Oreophryne hypsiops
- Conservation status: Least Concern (IUCN 3.1)

Scientific classification
- Kingdom: Animalia
- Phylum: Chordata
- Class: Amphibia
- Order: Anura
- Family: Microhylidae
- Genus: Oreophryne
- Species: O. hypsiops
- Binomial name: Oreophryne hypsiops Zweifel, Menzies, and Price, 2003

= Oreophryne hypsiops =

- Authority: Zweifel, Menzies, and Price, 2003
- Conservation status: LC

Species of frog

Oreophryne hypsiops is a species of frog in the family Microhylidae. It is endemic to northern Papua New Guinea and is known the Adelbert Range westward, including the adjacent coastal areas, to the Schrader Range and further to Lumi in the West Sepik Province. Prior to its description, it was mixed with Oreophryne biroi.

==Description==
Adult males measure 22–23 mm and adult females 25–26 mm in snout–vent length. The canthus rostralis is rounded and not distinct. The tympanum is barely visible. The fingers and the toes have well-developed terminal disks. The fingers have no webbing whereas the toes have sparse webbing. The dorsum is dark gray to gray-brown; there is a more or less distinct dark, W-like mark in the scapular region. A rusty hourglass-shaped marking, an inter-ocular bar, and a dark mark in the postocular-supratympanic region may be present. Black lumbar ocelli with white anterior edging are usually present.

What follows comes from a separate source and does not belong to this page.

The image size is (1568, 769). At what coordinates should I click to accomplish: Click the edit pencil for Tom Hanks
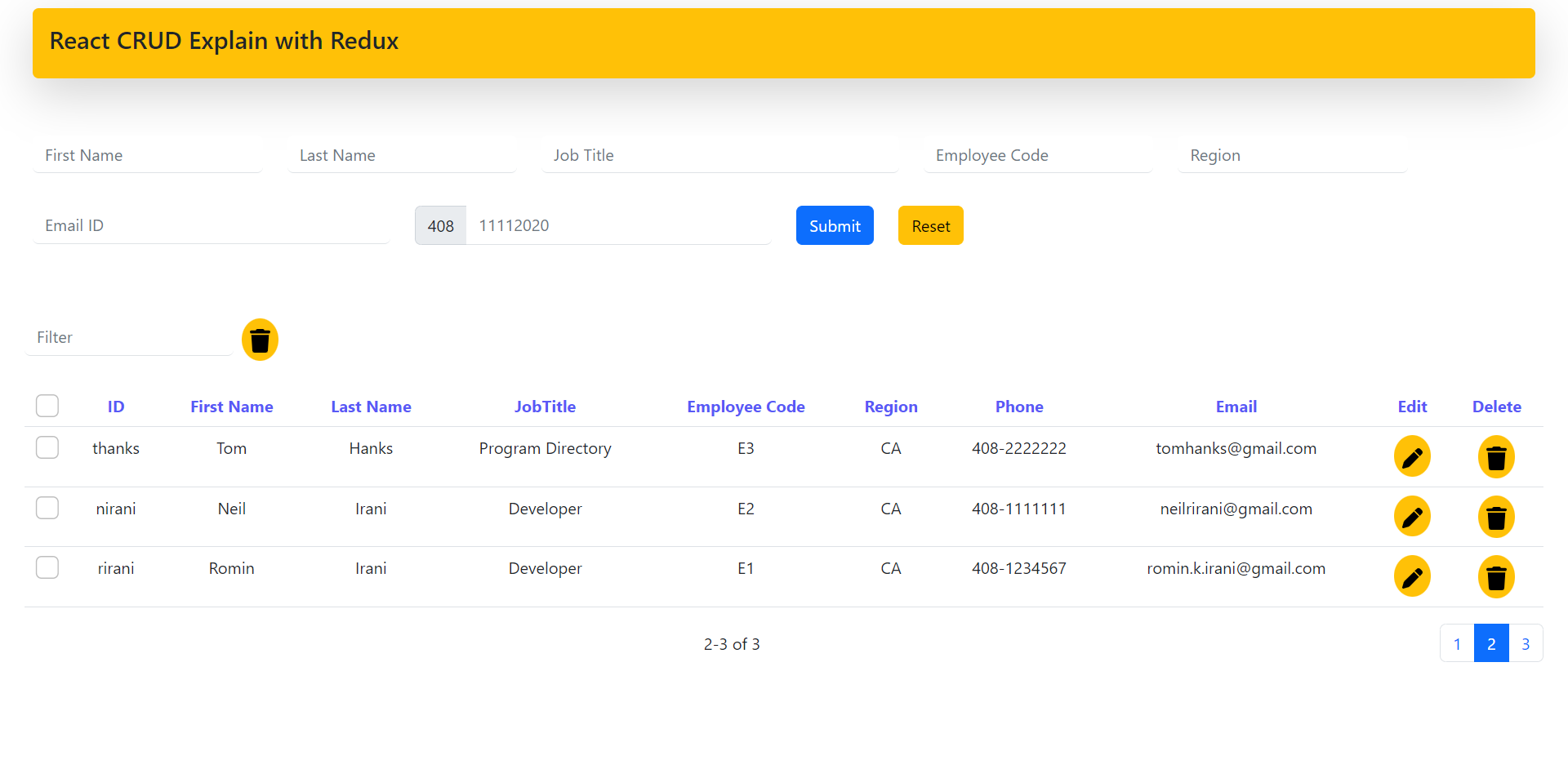click(1412, 456)
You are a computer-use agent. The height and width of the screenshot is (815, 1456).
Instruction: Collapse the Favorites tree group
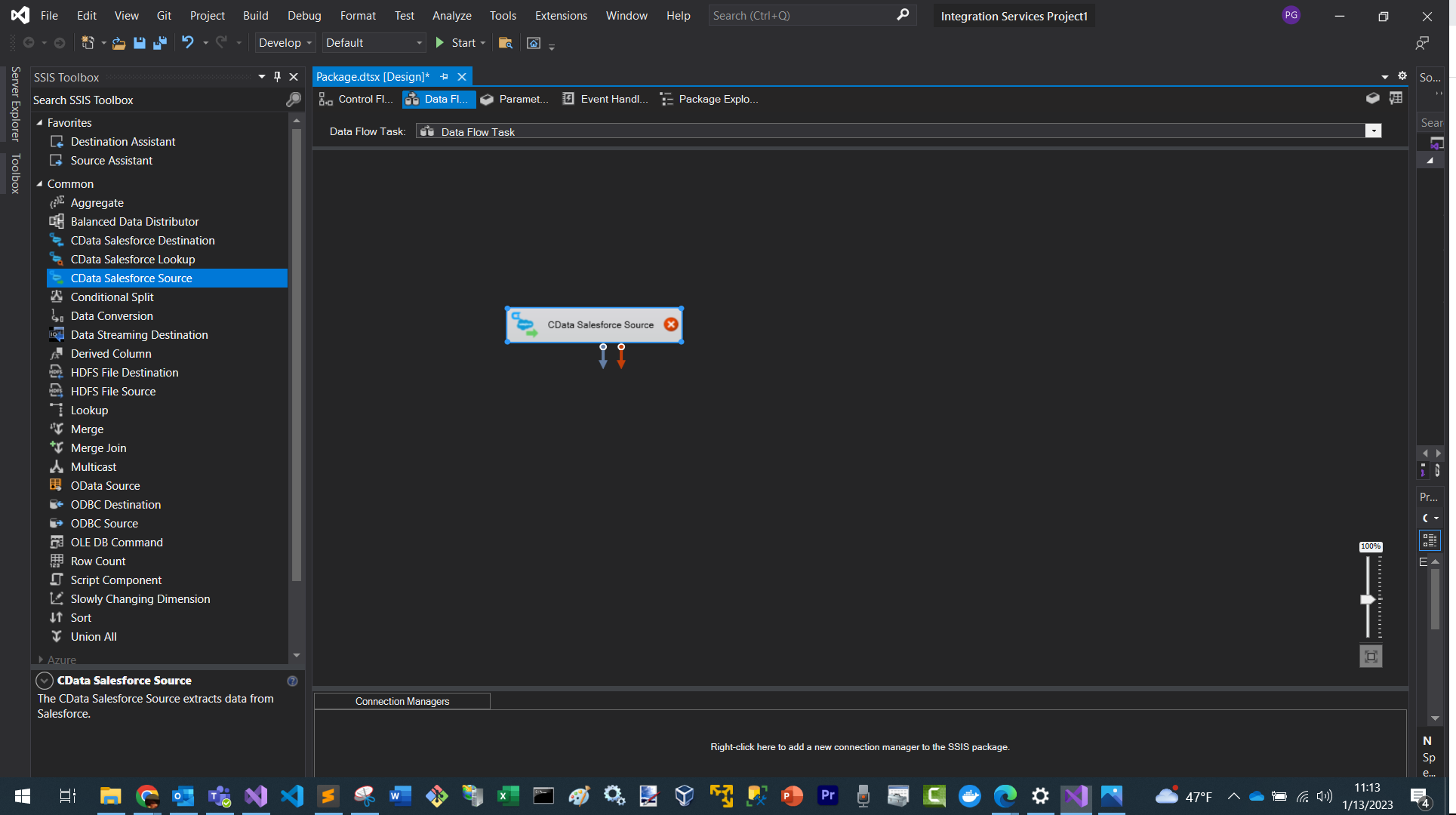[40, 122]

The groin and the thighs are yellow, sometimes with light gray mottling. The chin, chest, and abdomen are gray, sometimes almost black, with the chin darker than posteriorly, with tiny white flecks. The iris is grayish gold to dark gray-brown.

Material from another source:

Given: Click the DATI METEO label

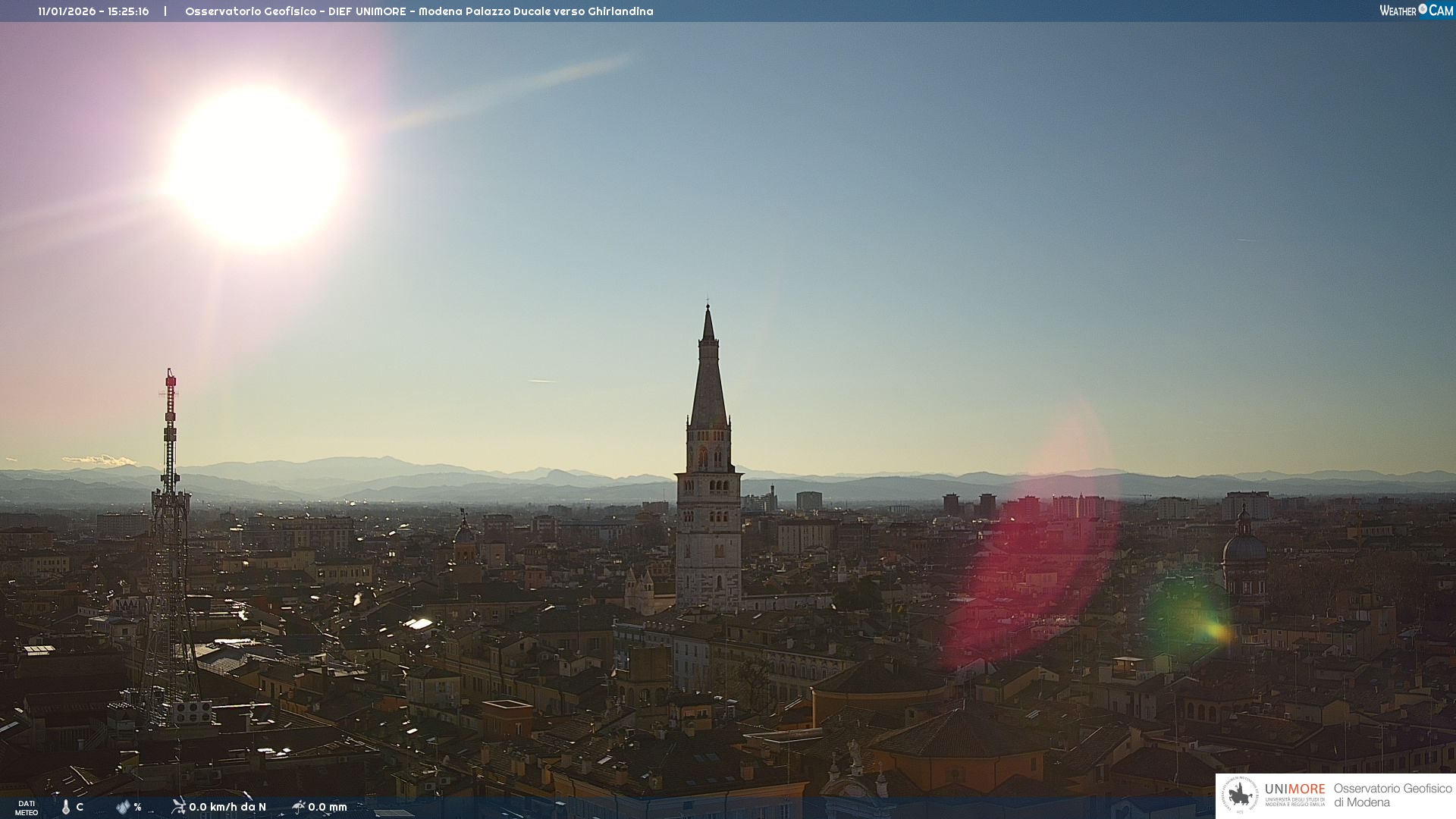Looking at the screenshot, I should point(27,808).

The male advertisement call is a series of 20–28 notes, with a dominant frequency of 2900–3200 Hz. The notes are uttered at a rate of 7–10 s^{−1}, and the call lasts a few seconds.

==Habitat and conservation==
Oreophryne hypsiops occurs in tropical rainforests at elevations up to about 975 m above sea level. Calling males are perched in vegetation as high as five meters above the ground. Development is probably direct, without free-living tadpole stage.

Threats to this species are unknown. It is not known to occur in any protected areas.